Required work –
Each line from the one holding "Open @GrizzelSean handle" to the end of the listing below must be given again exactly as it appears.

Records for the task –
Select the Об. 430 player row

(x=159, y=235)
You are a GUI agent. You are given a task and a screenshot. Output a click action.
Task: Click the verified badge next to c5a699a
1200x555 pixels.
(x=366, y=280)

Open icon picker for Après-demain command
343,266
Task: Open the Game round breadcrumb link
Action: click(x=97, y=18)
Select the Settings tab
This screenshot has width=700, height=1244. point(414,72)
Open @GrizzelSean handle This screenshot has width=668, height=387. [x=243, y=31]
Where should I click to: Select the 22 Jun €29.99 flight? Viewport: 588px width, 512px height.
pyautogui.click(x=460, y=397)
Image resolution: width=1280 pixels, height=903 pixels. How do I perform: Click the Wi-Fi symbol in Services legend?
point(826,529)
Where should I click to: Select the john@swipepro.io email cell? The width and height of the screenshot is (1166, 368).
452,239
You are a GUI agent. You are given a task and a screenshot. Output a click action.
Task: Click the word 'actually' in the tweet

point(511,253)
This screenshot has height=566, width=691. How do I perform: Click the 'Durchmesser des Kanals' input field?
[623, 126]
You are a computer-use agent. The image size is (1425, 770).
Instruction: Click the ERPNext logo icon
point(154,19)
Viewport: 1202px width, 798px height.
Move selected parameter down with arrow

Answer section –
Open @GrizzelSean handle This screenshot has width=668, height=387. [x=243, y=31]
Where should I click to: Select the 22 Jun €29.99 flight? Viewport: 588px width, 512px height.
pyautogui.click(x=460, y=397)
Image resolution: width=1280 pixels, height=903 pixels. How do I perform: Click the Wi-Fi symbol in Services legend?
point(826,529)
Where should I click to: Select the john@swipepro.io email cell? The width and height of the screenshot is (1166, 368).
452,239
You are a GUI agent. You are given a task and a screenshot. Output a click action.
Task: Click the word 'actually' in the tweet

point(511,253)
This screenshot has height=566, width=691. How do I perform: Click the 'Durchmesser des Kanals' input field?
[623, 126]
You are a computer-use agent. The image size is (1425, 770).
Instruction: Click the ERPNext logo icon
point(154,19)
Viewport: 1202px width, 798px height.
Move selected parameter down with arrow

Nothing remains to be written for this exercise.